> [REQUIRED ACTION] Drop every picture, then transcribe the remaining data exactly.

> [SUPPLIED RECORDS]
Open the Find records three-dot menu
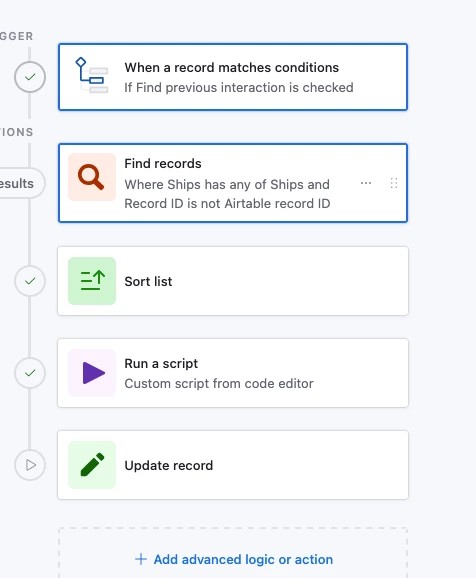 (366, 183)
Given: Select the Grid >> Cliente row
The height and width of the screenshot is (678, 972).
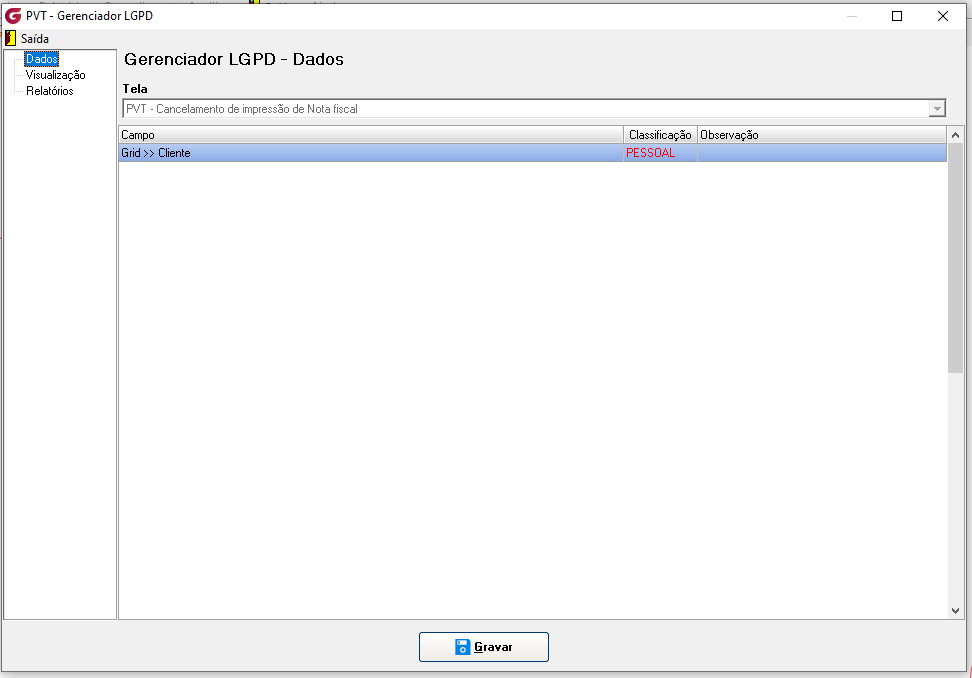Looking at the screenshot, I should pyautogui.click(x=532, y=153).
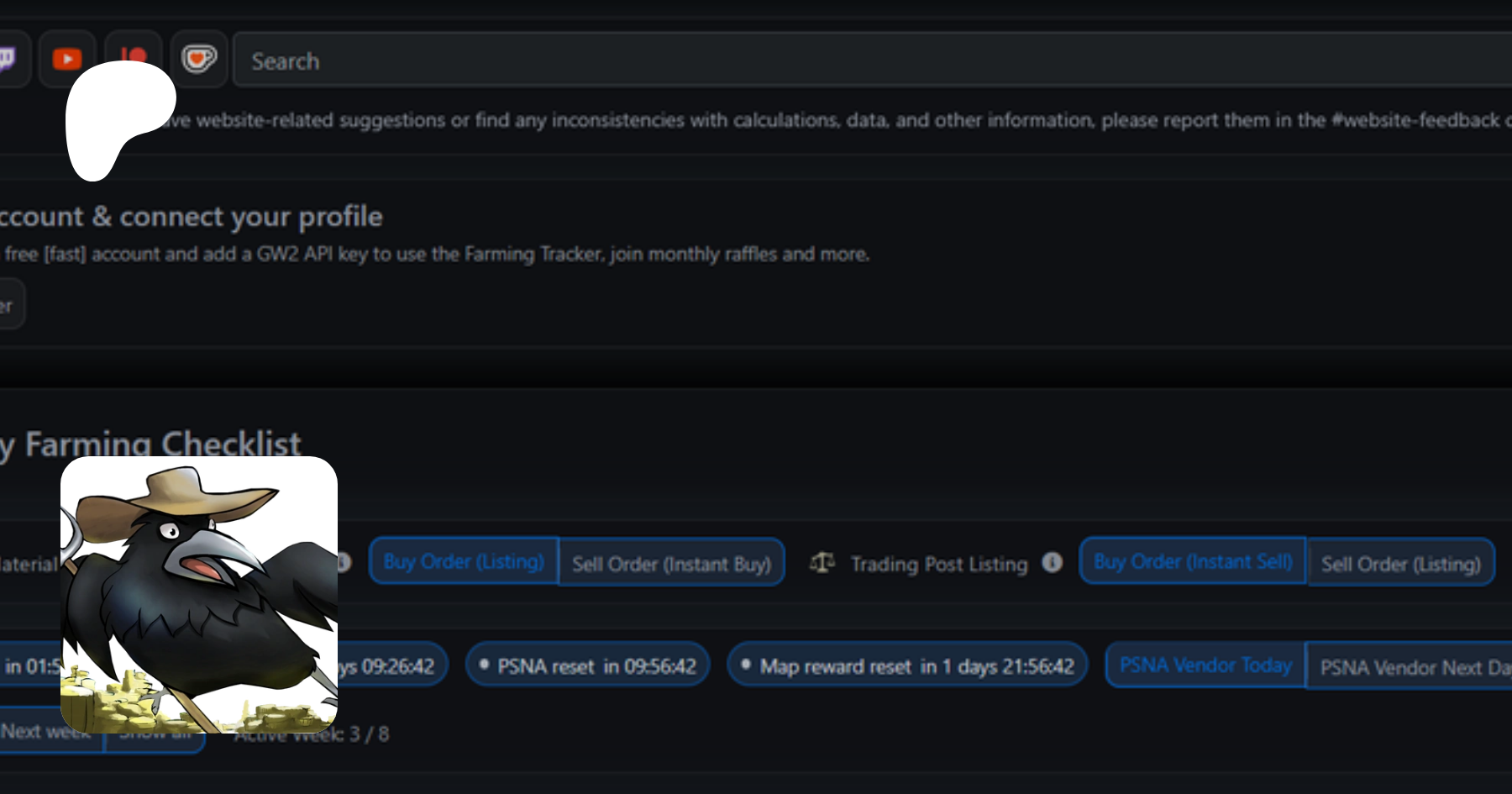Open the YouTube channel icon
The image size is (1512, 794).
[x=67, y=59]
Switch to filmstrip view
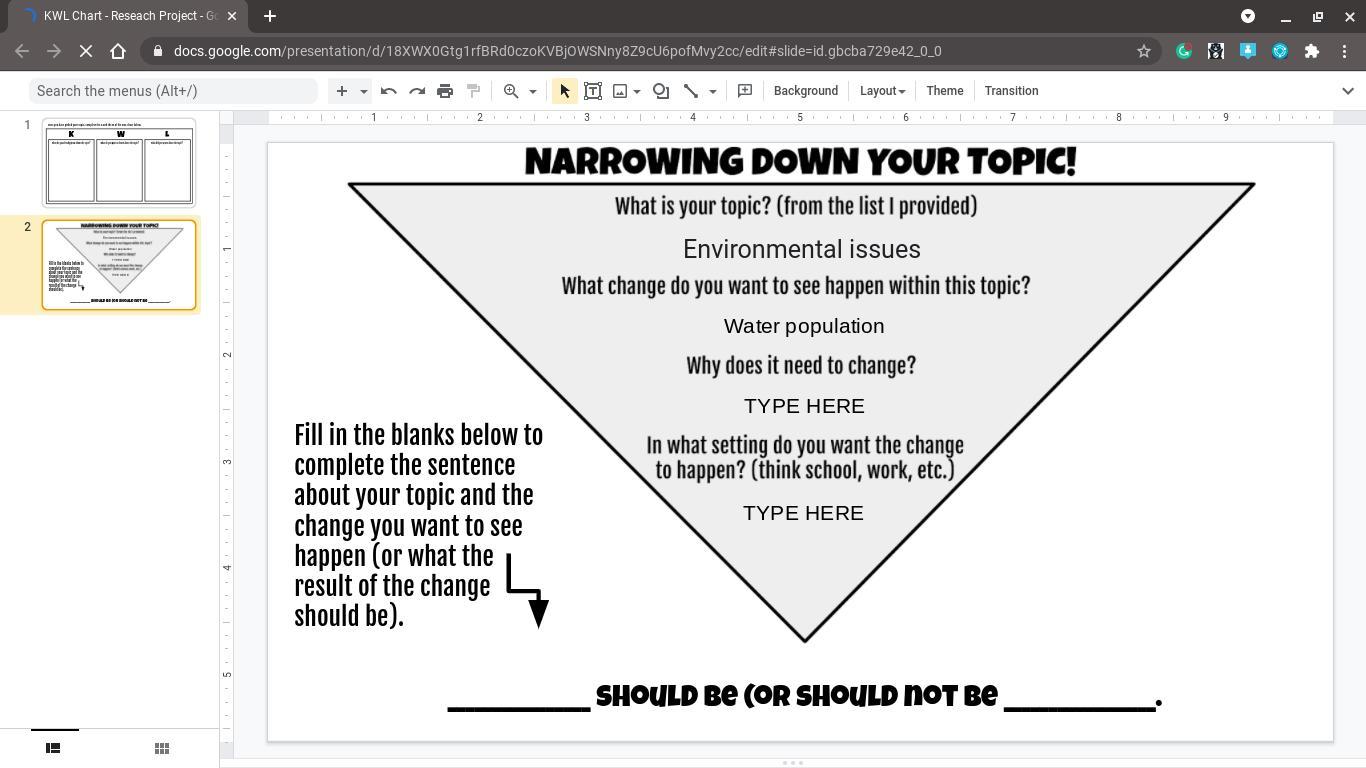 click(54, 748)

> [SOLUTION TO THIS PROBLEM]
Open the Find records three-dot menu
 (366, 183)
Given: Select the Grid >> Cliente row
The height and width of the screenshot is (678, 972).
Looking at the screenshot, I should pyautogui.click(x=532, y=153).
Open the YouTube channel icon
The image size is (1512, 794).
[x=67, y=59]
Switch to filmstrip view
 click(54, 748)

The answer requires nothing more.